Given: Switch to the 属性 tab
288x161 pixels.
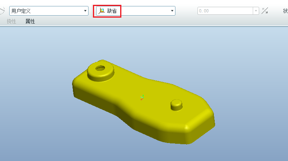Looking at the screenshot, I should coord(30,22).
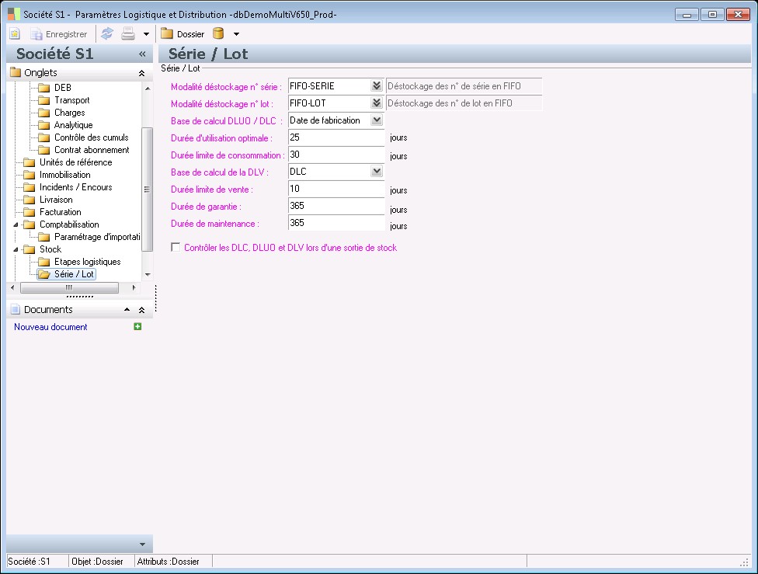This screenshot has width=758, height=574.
Task: Click the Enregistrer save icon
Action: 59,34
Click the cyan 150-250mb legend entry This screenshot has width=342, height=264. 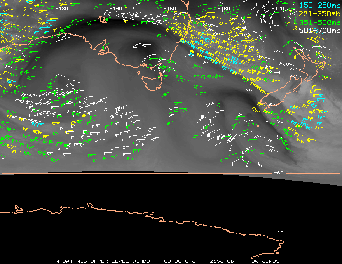(x=319, y=5)
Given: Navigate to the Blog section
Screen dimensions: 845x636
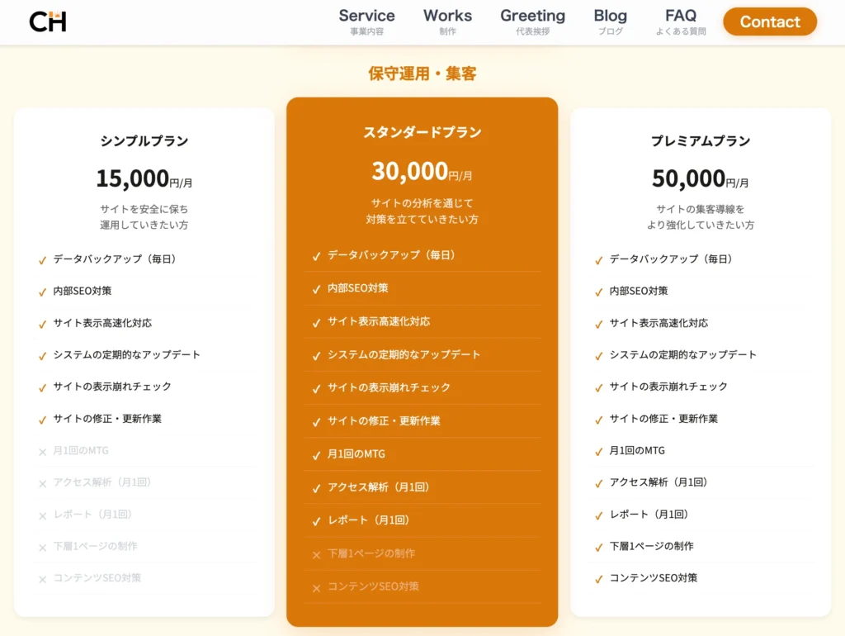Looking at the screenshot, I should tap(610, 21).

════════════════

WHAT TO WORK ON — Please copy out every line of the preceding listing that carries "Given".

ANSWER FOR THE TASK —
Given: Switch to the 属性 tab
Given: Navigate to the Blog section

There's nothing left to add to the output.